*** Opening DOCUMENT PASSAGE ***
In 1972, U.S. orthopedic surgeon Charles S. Neer designed a fixed-fulcrum shoulder replacement in which he reversed the ball and socket geometry. His design resulted in several early failures, leading him to abandon this concept. Multiple other surgeons throughout the world subsequently developed reversed ball and socket implants, and while some achieved reasonably good results, the concept never gained significant traction until French surgeon Paul Grammont developed his "Trompette" prosthesis in 1985. This was further modified into the Delta III prosthesis in 1991. As Grammont's reverse ball and socket prosthesis gained popularity and began demonstrating reliable outcomes, he subsequently developed what would be known as the "Grammont Principles", which were a set of rules that explained why his prosthesis was effective and why other reverse ball and socket designs failed.

In 1998, U.S. orthopedic surgeon Mark Frankle began designing a reverse ball and socket prosthesis that did not adhere to the traditional Grammont Principles. He began patenting this device, the RSP (Reverse Shoulder Prosthesis), in 2002. Many doubted the effectiveness of his design and suggested that it would lead to higher failure rates, creating significant controversy and debate within the orthopedic community. After validating his theories with rigorous scientific studies and making several key modifications to his design, Frankle ultimately developed an implant that was able to address the shortcomings of the Grammont-style prostheses while also showing excellent survivorship. Multiple studies have since gone on to demonstrate the advantages of his design principles, and many of the modern generation reverse shoulder implants have mirrored them.

With good outcome in rotator cuff arthropathy, the indications for performing reverse shoulder arthroplasty has also expanded to all the situations where the rotator cuff function will be compromised such as unreconstructible fractures of proximal humerus, fracture sequelae, revision shoulder arthroplasty, shoulder instability along with arthritis and proximal humerus bone tumours.
*** Closing DOCUMENT PASSAGE ***
*** Opening EXCERPTED DATA ***
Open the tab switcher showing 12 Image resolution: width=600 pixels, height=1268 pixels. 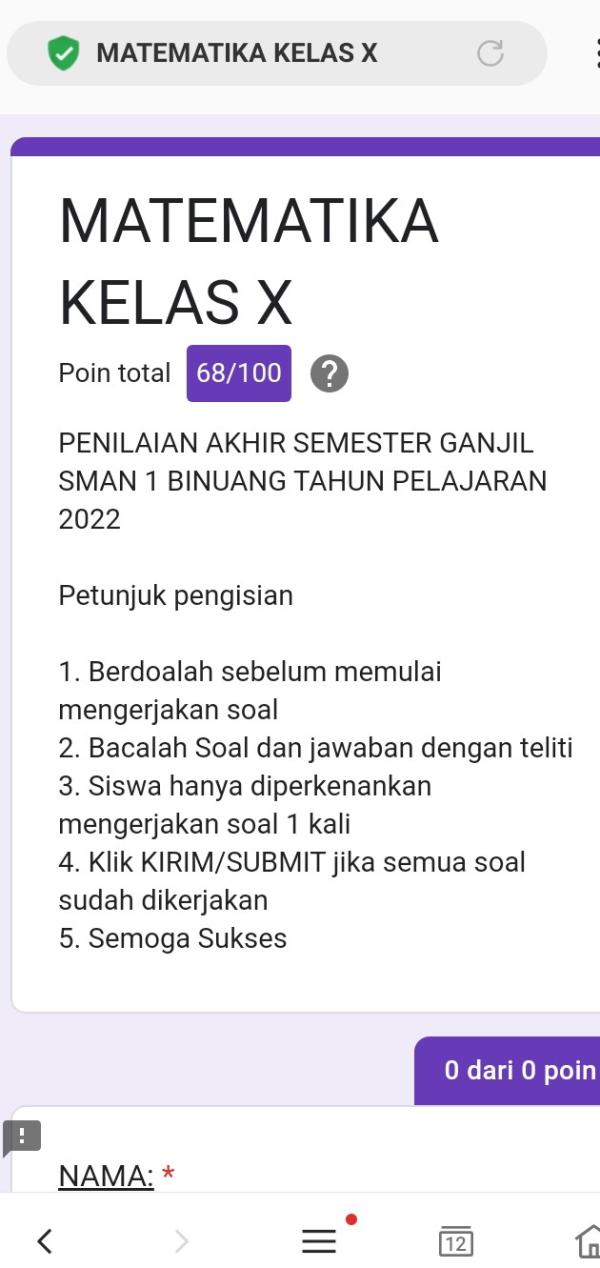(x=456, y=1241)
*** Closing EXCERPTED DATA ***
*** Opening EXCERPTED DATA ***
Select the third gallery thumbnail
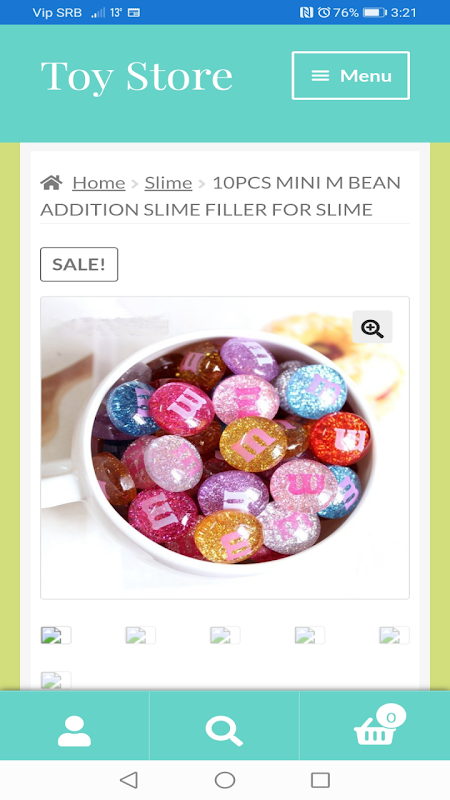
*** Closing EXCERPTED DATA ***
YOUR TASKS:
a: List the situations that the passage on reverse shoulder replacement gives as expanded indications for reverse shoulder arthroplasty.
b: According to the passage on reverse shoulder replacement, in what year did Paul Grammont develop his "Trompette" prosthesis?
c: Write out everything in the passage on reverse shoulder replacement from "In 1972, U.S." down to "socket designs failed.".

WRITTEN RESPONSES:
a:
- Unreconstructible fractures of proximal humerus
- Fracture sequelae
- Revision shoulder arthroplasty
- Shoulder instability along with arthritis
- Proximal humerus bone tumours

b: 1985

c:
In 1972, U.S. orthopedic surgeon Charles S. Neer designed a fixed-fulcrum shoulder replacement in which he reversed the ball and socket geometry. His design resulted in several early failures, leading him to abandon this concept. Multiple other surgeons throughout the world subsequently developed reversed ball and socket implants, and while some achieved reasonably good results, the concept never gained significant traction until French surgeon Paul Grammont developed his "Trompette" prosthesis in 1985. This was further modified into the Delta III prosthesis in 1991. As Grammont's reverse ball and socket prosthesis gained popularity and began demonstrating reliable outcomes, he subsequently developed what would be known as the "Grammont Principles", which were a set of rules that explained why his prosthesis was effective and why other reverse ball and socket designs failed.